Quynh dies and lives with every glass, every bottle, every weapon that lies trembling in Sebastien’s hands. “Tell them”, she says, and Sebastien finds a paint brush just like Yusuf’s on a market. He doesn’t barter for it.

Sometimes, when Nicolo and Yusuf move as one, when Andromache’s labrys is like a holy thing, Sebastien can barely hold onto his gun, always behind her; his shoulders strained and aching. He shoots and the bullet hits where it is meant to for the first time when he is just over a century old. There are replicas of all their weapons in a basement in Marseille that none of them have ever entered – the curve of Yusuf’s scimitar, the line of Nicolo’s longsword, the intricacy of Andromache’s labrys.

In his dreams, Quynh describes her archery to him. It takes him fifty years to replicate her bow, and another twenty for her arrows. “When this coffin has rotted around me”, she says in between her deaths one night, her mouth a determined line muddled by salt water, “I will use these arrows.”

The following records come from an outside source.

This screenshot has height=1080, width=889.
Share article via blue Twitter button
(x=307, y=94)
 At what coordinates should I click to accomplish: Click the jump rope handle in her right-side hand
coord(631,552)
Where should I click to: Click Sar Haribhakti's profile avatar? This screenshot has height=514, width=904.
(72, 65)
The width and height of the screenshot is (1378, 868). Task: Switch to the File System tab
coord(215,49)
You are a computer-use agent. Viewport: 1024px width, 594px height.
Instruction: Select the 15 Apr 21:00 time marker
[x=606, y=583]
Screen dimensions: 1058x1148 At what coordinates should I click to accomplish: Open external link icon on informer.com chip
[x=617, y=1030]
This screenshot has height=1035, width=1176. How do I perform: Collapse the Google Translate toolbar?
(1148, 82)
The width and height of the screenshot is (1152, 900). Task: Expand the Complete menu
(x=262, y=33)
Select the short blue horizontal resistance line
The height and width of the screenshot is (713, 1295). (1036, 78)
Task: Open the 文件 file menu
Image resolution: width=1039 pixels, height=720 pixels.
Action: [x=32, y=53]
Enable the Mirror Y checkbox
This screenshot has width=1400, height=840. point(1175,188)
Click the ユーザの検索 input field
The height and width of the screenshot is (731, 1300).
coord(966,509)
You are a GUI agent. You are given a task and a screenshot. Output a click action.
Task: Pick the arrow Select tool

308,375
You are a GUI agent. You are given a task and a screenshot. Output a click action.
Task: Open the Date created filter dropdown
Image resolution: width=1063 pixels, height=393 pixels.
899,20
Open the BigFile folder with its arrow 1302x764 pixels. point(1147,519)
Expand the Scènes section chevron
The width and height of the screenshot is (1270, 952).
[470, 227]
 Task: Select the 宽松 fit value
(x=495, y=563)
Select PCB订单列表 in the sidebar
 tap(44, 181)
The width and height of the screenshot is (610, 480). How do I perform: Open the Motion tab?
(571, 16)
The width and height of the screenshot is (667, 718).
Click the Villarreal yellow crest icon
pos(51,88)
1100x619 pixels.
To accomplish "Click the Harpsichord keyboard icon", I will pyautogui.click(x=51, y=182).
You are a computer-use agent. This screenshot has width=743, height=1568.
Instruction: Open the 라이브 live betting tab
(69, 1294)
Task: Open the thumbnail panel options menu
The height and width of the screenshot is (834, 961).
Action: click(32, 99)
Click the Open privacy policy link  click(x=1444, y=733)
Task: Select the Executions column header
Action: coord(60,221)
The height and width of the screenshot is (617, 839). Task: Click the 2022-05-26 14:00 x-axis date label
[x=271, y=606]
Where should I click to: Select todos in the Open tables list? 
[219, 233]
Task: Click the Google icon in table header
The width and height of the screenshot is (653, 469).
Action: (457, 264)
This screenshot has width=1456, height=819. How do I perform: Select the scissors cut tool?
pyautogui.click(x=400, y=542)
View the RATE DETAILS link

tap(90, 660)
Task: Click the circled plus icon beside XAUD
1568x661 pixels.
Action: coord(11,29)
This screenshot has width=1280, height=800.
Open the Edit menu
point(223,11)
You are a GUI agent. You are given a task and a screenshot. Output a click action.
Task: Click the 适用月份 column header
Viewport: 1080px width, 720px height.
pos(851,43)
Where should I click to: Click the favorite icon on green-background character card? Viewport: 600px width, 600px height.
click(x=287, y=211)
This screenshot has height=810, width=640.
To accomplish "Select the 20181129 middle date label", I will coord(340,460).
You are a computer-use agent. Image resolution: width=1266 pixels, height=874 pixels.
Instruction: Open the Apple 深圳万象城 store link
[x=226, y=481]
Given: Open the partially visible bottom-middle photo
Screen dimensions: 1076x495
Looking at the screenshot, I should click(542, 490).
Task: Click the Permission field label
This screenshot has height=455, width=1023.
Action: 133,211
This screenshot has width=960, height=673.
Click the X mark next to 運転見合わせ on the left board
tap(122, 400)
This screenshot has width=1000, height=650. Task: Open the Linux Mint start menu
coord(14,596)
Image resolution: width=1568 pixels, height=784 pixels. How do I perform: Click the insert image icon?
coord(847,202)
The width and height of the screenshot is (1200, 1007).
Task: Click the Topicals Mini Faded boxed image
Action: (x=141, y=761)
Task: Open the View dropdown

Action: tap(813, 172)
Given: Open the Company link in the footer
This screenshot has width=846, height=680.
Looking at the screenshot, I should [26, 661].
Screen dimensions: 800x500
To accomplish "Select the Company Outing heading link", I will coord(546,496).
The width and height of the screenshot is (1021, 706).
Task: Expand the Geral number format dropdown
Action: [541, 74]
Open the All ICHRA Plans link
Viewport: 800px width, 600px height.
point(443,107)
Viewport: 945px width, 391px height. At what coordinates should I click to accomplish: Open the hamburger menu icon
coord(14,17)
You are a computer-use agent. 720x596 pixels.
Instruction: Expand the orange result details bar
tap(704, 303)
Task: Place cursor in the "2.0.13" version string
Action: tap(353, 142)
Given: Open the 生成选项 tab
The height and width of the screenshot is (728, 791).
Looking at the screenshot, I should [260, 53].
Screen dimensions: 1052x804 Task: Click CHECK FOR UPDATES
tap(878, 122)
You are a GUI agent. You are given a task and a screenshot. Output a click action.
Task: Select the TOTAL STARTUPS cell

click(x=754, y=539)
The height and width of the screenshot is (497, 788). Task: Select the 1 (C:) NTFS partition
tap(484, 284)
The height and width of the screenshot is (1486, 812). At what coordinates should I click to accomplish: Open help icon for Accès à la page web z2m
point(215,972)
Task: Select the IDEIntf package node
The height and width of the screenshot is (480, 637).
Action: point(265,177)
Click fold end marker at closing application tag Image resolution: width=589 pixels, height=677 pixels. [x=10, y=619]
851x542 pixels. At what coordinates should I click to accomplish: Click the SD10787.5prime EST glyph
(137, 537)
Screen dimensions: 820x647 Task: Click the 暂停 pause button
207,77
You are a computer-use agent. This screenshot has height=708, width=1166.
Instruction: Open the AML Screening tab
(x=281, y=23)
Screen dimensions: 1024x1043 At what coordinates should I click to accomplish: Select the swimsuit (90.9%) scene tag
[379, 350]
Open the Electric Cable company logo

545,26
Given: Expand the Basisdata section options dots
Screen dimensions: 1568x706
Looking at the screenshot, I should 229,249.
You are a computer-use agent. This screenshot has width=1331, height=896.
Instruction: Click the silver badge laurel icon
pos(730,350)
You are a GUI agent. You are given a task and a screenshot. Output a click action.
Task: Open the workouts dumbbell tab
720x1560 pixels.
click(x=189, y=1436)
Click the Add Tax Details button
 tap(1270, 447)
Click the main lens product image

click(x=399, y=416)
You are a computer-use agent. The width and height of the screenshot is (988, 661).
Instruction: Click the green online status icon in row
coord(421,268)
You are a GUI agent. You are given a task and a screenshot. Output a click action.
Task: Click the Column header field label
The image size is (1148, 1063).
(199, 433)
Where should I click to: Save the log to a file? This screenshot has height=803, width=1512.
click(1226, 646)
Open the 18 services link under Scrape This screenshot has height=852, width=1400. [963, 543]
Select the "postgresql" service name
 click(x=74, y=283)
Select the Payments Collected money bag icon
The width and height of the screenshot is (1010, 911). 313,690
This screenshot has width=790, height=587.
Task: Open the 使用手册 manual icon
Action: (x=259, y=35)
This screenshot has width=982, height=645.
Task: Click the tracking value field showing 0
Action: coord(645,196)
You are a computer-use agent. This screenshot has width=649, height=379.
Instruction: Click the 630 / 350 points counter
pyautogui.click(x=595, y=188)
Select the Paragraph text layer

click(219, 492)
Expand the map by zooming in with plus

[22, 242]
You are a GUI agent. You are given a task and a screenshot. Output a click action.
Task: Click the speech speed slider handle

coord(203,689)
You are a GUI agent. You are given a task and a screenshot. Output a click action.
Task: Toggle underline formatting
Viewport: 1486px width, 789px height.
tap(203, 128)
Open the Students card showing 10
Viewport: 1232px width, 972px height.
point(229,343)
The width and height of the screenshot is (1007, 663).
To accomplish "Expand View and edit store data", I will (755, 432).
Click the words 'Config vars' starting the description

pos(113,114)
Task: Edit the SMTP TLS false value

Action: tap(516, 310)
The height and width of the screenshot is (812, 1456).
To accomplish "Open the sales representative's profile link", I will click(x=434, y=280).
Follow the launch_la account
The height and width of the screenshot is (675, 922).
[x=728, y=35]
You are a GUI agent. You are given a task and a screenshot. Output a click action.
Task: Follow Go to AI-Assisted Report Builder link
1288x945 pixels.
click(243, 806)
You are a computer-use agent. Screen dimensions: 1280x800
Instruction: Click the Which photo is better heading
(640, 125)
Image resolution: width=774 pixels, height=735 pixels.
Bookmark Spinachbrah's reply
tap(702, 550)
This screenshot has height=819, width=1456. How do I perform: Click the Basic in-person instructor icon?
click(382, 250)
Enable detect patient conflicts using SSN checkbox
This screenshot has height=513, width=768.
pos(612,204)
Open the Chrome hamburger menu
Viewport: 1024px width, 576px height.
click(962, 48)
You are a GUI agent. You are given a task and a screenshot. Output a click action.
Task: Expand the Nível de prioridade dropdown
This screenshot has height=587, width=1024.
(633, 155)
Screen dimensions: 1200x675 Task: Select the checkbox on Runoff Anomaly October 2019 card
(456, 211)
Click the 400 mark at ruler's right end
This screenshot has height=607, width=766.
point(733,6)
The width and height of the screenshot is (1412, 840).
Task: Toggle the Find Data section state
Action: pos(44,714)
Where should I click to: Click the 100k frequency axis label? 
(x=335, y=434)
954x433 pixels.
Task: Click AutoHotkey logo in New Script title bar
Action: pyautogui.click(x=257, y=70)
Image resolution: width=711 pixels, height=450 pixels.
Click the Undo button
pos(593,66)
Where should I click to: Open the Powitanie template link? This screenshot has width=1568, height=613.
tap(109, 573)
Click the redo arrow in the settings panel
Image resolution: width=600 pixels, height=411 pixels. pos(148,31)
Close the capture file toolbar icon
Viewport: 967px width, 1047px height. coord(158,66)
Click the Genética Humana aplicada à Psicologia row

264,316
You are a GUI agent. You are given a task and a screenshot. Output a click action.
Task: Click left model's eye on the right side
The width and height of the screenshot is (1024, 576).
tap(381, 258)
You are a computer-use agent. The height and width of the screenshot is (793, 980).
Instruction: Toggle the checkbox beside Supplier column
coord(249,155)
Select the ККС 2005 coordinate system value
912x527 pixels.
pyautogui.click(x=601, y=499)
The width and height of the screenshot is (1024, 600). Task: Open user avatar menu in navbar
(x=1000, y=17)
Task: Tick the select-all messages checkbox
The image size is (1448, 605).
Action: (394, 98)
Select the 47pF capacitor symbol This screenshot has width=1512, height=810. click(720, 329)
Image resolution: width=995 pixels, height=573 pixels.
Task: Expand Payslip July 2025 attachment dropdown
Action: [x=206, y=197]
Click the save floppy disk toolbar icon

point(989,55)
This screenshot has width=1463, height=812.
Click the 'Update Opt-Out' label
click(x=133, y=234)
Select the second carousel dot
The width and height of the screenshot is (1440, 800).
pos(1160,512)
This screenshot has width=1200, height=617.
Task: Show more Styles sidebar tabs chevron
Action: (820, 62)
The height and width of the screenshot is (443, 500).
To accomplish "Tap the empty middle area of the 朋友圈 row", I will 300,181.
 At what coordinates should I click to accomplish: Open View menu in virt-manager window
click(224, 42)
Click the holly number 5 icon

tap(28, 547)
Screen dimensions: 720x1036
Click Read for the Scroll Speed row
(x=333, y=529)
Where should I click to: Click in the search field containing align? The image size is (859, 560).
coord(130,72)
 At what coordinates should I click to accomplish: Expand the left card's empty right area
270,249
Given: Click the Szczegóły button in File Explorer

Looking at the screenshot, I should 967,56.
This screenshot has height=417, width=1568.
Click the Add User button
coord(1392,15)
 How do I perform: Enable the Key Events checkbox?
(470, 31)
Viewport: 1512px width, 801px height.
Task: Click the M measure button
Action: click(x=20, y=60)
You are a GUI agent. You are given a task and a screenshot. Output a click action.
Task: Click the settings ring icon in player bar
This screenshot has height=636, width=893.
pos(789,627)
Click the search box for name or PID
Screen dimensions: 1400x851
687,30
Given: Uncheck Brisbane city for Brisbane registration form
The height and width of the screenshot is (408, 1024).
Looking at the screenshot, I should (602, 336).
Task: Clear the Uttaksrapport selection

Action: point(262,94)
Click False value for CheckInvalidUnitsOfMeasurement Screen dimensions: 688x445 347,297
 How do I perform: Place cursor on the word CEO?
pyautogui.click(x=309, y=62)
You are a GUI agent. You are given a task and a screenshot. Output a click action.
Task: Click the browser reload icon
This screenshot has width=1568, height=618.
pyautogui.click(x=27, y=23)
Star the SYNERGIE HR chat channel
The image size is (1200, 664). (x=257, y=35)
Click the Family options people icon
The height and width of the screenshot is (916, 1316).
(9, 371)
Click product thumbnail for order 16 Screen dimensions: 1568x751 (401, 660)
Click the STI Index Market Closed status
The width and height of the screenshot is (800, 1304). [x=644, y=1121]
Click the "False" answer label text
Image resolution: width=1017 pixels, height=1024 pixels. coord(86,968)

Sebastien forges new passports for all of them.

“We are warriors”, says Andromache under a starry night sky stretched out above her. “You are one of us.”

Sebastien tilts his head back. The sky above them is a dark, glittering thing, and if he tilts his head just right, he can see the constellations of Andromache’s childhood; shifted and warped. If he tried, he could make a map of them and the way they wrap around the earth. “I cannot die”, he says quietly. “Does that make me a warrior?”

Andromache looks at him, her eyes a storm.

When Yusuf looks at him with a smile that crinkles the corners of his eyes, Sebastien feels like a note held up into the light, half transparent, half pressed into shape. He wonders how long it will be until they notice that the light doesn’t fall through him quite right.

How long does it take to recognise a counterfeit note, and its poisoned edges?